Can I convert Markdown back to HTML?

Yes — check out our Markdown Preview tool, which renders Markdown as HTML in real time and lets you copy the generated HTML.

Does it preserve HTML comments?

No. HTML comments () are stripped during conversion. Markdown supports HTML comments, so you can add them back manually if needed.

What about HTML entities?

HTML entities like &, <, and   are decoded by the browser’s parser before conversion. The resulting Markdown contains the actual characters. If you need to work with HTML entities directly, try our HTML Entity Encoder tool.

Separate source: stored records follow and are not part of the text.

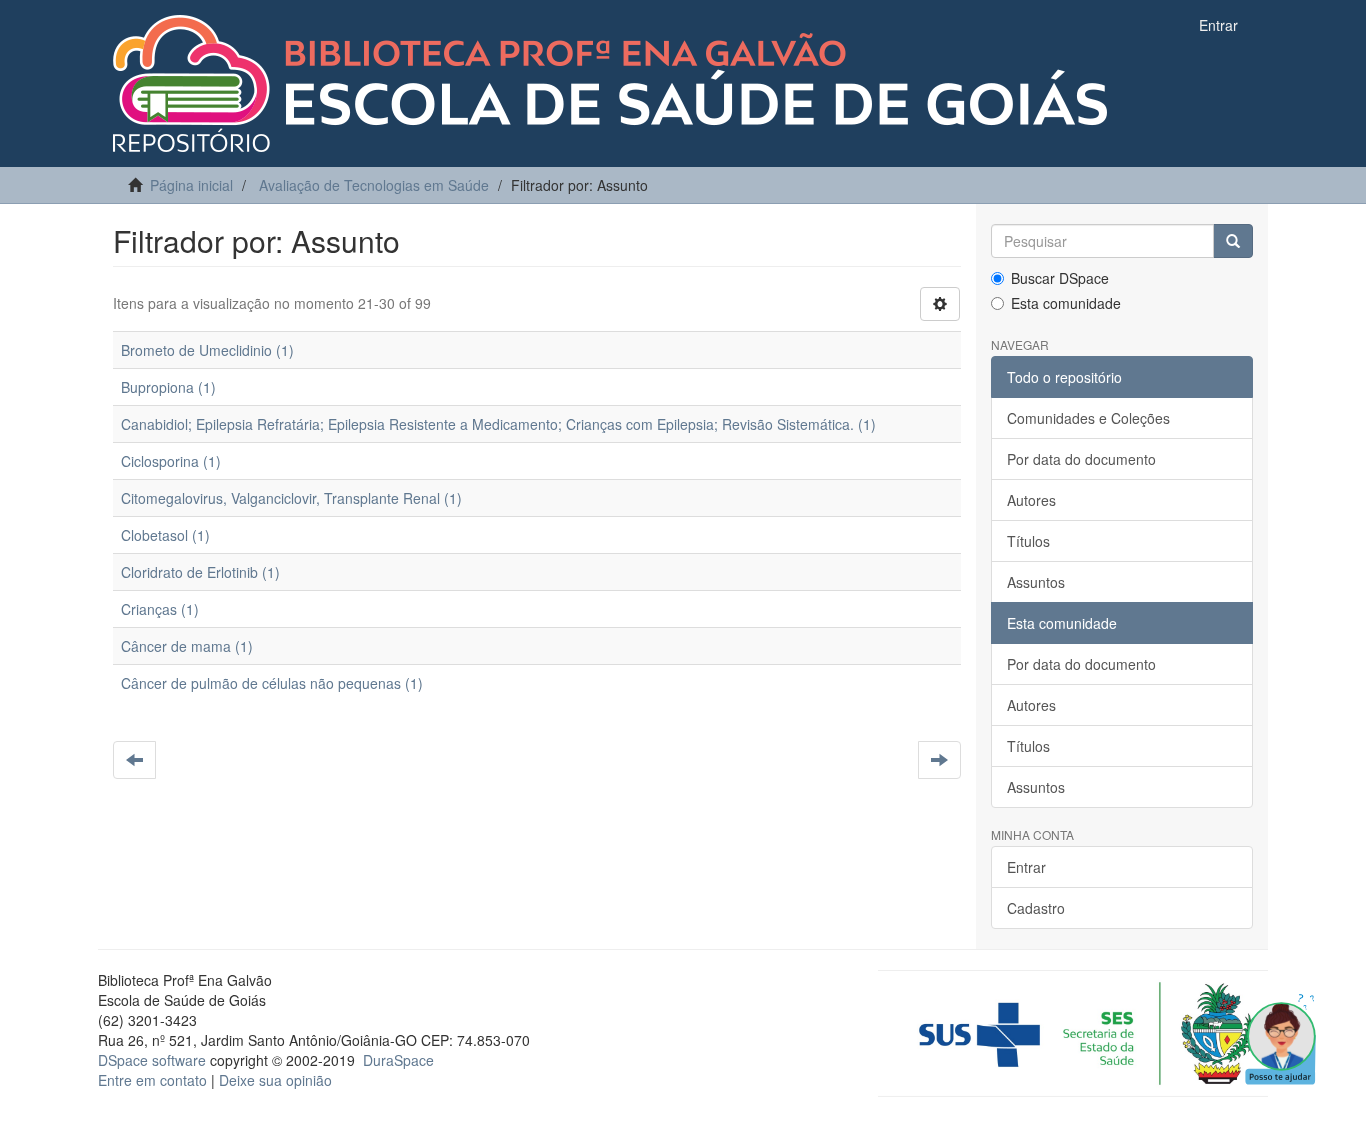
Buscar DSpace (1060, 278)
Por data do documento (1081, 459)
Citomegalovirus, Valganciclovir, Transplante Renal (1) (291, 498)
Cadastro (1036, 908)
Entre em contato (152, 1080)
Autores (1031, 500)
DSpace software (152, 1060)
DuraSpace (398, 1060)
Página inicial (191, 185)
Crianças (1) (160, 609)
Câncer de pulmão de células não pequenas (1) (272, 683)
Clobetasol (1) (165, 535)
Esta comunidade (1066, 303)
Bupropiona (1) (168, 387)
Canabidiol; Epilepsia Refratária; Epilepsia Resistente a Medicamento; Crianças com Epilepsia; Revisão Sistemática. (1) (498, 424)
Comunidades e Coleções (1088, 418)
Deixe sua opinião (275, 1080)
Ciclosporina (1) (171, 461)
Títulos (1028, 541)
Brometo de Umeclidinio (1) (207, 350)
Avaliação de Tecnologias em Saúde (374, 185)
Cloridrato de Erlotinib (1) (200, 572)
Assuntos (1036, 582)
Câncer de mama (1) (187, 646)
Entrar (1026, 867)
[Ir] (1233, 241)
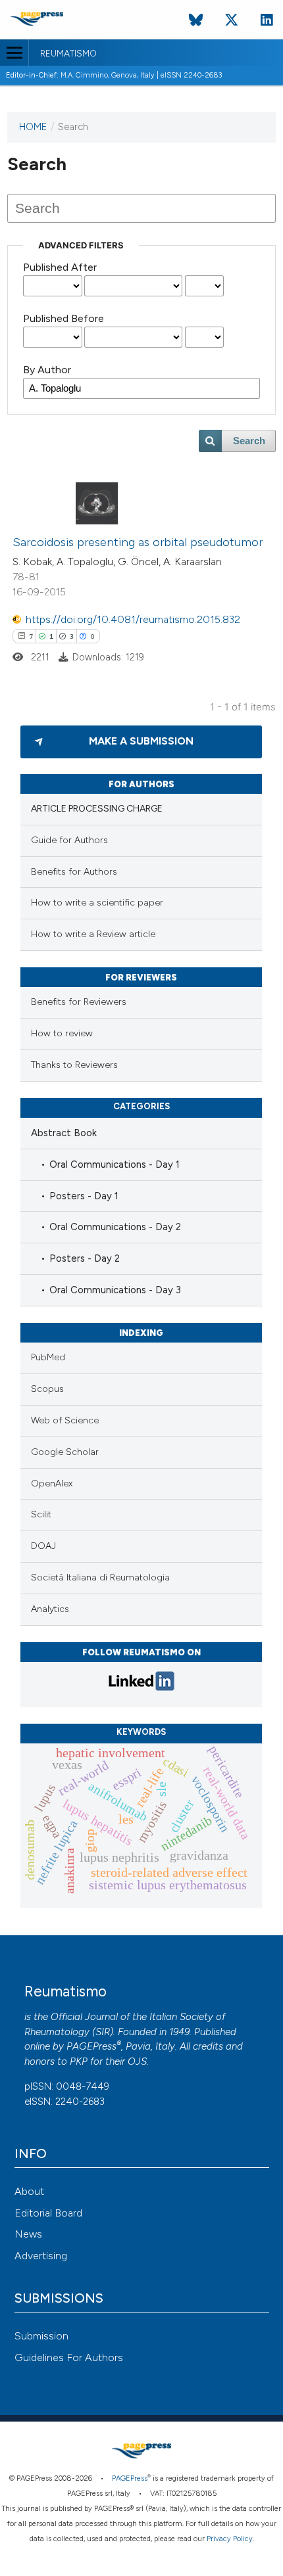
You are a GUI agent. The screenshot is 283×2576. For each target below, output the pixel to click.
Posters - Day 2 (84, 1258)
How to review (62, 1033)
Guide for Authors (69, 840)
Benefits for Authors (74, 871)
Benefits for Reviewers (78, 1001)
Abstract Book (64, 1133)
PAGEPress (91, 2046)
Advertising (40, 2255)
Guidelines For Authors (68, 2357)
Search (249, 441)
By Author (47, 369)
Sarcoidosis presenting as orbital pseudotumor (138, 542)
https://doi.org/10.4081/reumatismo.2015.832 (133, 619)
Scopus (47, 1388)
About (29, 2191)
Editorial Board (48, 2213)
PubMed (48, 1357)
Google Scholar (65, 1452)
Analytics (50, 1609)
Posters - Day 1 (83, 1196)
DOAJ (43, 1546)
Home (33, 127)
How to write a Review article (93, 934)
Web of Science (65, 1420)
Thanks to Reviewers (74, 1064)
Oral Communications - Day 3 (115, 1290)
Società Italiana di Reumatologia (100, 1577)
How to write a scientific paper (97, 902)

Is my data sent to a server?

No. All processing happens locally in your browser using JavaScript. Your data never leaves your device.

How do I handle very large HTML files?

This tool works well with HTML content up to several hundred kilobytes. For extremely large files (multiple megabytes), consider splitting the content into smaller sections and converting each section separately.